+++ Supplied material +++

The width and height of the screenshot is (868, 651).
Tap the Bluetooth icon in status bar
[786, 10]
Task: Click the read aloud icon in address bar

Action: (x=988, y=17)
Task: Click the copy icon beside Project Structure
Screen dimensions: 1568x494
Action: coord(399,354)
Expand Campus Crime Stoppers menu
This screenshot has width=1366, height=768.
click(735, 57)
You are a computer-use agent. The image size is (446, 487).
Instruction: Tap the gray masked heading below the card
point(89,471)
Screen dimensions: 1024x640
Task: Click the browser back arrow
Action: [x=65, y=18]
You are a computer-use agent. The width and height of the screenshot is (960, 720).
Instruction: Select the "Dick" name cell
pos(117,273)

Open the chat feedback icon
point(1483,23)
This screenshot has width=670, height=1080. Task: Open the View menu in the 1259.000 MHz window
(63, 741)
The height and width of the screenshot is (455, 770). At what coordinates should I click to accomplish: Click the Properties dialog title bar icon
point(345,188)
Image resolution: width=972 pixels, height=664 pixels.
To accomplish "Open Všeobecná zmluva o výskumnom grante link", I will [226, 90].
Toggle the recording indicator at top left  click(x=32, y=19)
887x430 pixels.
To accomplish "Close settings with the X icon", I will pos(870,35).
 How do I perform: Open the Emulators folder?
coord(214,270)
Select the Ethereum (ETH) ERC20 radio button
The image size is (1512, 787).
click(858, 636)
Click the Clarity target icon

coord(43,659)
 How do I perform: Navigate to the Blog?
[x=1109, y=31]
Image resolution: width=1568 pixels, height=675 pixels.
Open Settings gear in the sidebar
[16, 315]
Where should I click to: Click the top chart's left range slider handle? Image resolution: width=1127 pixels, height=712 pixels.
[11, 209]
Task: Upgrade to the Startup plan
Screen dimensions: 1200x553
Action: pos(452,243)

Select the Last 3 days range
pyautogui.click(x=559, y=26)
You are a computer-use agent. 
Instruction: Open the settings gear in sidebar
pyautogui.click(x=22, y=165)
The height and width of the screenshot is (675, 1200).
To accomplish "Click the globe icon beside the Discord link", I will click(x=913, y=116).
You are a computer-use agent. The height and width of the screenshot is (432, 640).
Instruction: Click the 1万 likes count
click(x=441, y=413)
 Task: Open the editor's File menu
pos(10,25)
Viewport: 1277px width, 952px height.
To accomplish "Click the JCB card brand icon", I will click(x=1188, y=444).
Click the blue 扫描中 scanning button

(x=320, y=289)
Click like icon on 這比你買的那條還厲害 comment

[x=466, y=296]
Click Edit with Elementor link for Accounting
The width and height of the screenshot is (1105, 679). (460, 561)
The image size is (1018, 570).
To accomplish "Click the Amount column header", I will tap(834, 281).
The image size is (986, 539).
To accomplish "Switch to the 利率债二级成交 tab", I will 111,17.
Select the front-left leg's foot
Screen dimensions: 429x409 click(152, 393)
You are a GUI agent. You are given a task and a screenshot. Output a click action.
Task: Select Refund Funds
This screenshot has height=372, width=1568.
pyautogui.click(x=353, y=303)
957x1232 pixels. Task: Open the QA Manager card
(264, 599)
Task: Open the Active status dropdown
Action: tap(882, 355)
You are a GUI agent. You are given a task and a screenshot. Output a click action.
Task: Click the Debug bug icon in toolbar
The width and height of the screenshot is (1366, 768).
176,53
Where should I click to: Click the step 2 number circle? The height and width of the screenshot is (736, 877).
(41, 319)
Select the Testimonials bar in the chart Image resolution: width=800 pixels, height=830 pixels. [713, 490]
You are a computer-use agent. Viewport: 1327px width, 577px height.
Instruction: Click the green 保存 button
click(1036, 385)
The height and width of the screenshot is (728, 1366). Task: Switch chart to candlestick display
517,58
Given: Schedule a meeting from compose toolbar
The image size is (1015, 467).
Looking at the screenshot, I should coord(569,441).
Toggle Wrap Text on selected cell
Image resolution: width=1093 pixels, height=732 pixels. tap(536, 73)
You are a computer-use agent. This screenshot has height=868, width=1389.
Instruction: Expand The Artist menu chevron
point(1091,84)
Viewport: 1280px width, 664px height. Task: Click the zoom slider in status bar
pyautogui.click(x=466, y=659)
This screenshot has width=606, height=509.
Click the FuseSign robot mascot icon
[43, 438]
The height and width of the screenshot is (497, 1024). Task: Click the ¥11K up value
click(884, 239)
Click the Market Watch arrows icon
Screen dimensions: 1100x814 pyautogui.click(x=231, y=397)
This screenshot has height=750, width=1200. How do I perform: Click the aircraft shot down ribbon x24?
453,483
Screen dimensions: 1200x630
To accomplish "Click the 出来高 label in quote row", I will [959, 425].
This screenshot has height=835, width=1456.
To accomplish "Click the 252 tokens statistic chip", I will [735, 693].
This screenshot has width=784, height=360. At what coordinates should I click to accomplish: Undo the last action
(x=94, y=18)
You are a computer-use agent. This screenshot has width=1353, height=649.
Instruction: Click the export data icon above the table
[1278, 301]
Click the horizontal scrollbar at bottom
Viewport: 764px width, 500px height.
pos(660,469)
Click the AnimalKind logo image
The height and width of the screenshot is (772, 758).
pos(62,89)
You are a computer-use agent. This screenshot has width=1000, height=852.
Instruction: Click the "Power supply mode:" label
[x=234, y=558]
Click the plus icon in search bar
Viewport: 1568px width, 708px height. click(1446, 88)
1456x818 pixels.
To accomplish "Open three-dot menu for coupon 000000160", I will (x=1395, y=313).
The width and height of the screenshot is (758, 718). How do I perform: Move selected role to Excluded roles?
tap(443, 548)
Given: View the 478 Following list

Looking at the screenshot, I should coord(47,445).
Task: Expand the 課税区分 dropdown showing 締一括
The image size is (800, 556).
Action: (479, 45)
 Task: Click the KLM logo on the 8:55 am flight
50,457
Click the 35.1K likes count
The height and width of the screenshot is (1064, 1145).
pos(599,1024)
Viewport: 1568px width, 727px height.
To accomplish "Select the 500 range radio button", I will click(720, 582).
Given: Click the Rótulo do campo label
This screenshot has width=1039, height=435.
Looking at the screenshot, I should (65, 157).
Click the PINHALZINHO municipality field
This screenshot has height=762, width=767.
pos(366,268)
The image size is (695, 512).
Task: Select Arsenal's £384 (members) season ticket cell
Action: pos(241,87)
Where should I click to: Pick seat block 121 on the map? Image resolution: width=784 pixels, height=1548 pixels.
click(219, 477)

+++

What is needed:
Repeat the material word for word from its opening line up to and including the line containing "Image resolution: width=972".

Solution for this problem:
The width and height of the screenshot is (868, 651).
Tap the Bluetooth icon in status bar
[786, 10]
Task: Click the read aloud icon in address bar

Action: (x=988, y=17)
Task: Click the copy icon beside Project Structure
Screen dimensions: 1568x494
Action: coord(399,354)
Expand Campus Crime Stoppers menu
This screenshot has width=1366, height=768.
click(735, 57)
You are a computer-use agent. The image size is (446, 487).
Instruction: Tap the gray masked heading below the card
point(89,471)
Screen dimensions: 1024x640
Task: Click the browser back arrow
Action: [x=65, y=18]
You are a computer-use agent. The width and height of the screenshot is (960, 720).
Instruction: Select the "Dick" name cell
pos(117,273)

Open the chat feedback icon
point(1483,23)
This screenshot has width=670, height=1080. Task: Open the View menu in the 1259.000 MHz window
(63, 741)
The height and width of the screenshot is (455, 770). At what coordinates should I click to accomplish: Click the Properties dialog title bar icon
point(345,188)
Image resolution: width=972 pixels, height=664 pixels.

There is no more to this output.